Traffic Shaping and Hysteresis Mitigation Using Deep Reinforcement Learning in a Connected Driving Environment

A multi-agent deep reinforcement learning-based framework for traffic shaping. The proposed framework offers a key advantage over existing congestion management strategies which is the ability to mitigate hysteresis phenomena. Unlike existing congestion management strategies that focus on breakdown prevention, the proposed framework is extremely effective after breakdown formation. The proposed framework assumes partial connectivity between the automated vehicles which share information. The framework requires a basic level of autonomy defined by one-dimensional longitudinal control. This framework is primarily built using a centralized training, centralized execution multi-agent deep reinforcement learning approach, where longitudinal control is defined by signals of acceleration or deceleration commands which are then executed by all agents uniformly. The model undertaken for training and testing of the framework is based on the well-known Double Deep Q-Learning algorithm which takes the average state of flow within the traffic stream as the model input and outputs actions in the form of acceleration or deceleration values. We demonstrate the ability of the model to shape the state of traffic, mitigate the negative effects of hysteresis, and even improve traffic flow beyond its original level. This paper also identifies the minimum percentage of CAVs required to successfully shape the traffic under an assumption of uniformly distributed CAVs within the loop system. The framework illustrated in this work doesnt just show the theoretical applicability of reinforcement learning to tackle such challenges but also proposes a realistic solution that only requires partial connectivity and continuous monitoring of the average speed of the system, which can be achieved using readily available sensors that measure the speeds of vehicles in reasonable proximity to the CAVs.

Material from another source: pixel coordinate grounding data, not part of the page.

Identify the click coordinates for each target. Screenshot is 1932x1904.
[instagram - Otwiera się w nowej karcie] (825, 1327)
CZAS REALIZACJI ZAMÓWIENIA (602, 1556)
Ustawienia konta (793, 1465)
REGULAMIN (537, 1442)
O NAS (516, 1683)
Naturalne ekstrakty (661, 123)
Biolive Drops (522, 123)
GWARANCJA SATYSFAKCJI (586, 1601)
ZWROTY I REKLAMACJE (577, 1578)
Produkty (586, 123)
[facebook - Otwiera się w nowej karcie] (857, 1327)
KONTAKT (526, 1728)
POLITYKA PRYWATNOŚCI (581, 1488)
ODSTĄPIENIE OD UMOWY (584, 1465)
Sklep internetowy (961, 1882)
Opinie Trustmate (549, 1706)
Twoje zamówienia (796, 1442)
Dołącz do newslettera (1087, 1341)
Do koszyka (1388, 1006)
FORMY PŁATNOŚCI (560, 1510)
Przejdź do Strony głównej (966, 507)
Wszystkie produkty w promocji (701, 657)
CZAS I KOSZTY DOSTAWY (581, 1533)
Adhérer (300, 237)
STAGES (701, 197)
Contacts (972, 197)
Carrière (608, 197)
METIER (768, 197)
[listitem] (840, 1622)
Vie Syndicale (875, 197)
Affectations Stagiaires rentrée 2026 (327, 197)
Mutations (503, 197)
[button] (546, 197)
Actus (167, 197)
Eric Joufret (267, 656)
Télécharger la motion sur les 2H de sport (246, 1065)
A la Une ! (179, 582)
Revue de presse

翻译：一种基于多智能体深度强化学习的交通流量整形框架。该框架相比现有拥堵管理策略的关键优势在于能够缓解滞回现象。与现有专注于预防交通崩溃的拥堵管理策略不同，本框架在交通崩溃形成后仍能发挥显著效用。该框架假设自动驾驶车辆间具有部分连通性以实现信息共享，且仅需基础级自主能力（一维纵向控制）。框架核心采用集中式训练、集中式执行的多智能体深度强化学习方法，通过统一的加/减速指令信号定义纵向控制行为。模型训练与测试基于经典的双深度Q学习算法，该算法以交通流内平均状态为输入，输出加/减速度值形式的控制动作。实验证明该模型能重塑交通状态、缓解滞回负面影响，甚至使交通流质量超越原始水平。本研究还确定了在环状系统中均匀分布网联自动驾驶车辆（CAV）的前提下，成功实现交通整形所需的最小CAV渗透率。本文所述框架不仅验证了强化学习解决此类问题的理论可行性，更提出了仅需部分连通性与系统平均速度连续监测的实用化方案——该速度数据可通过近距离测量车辆速度的已有传感器获取。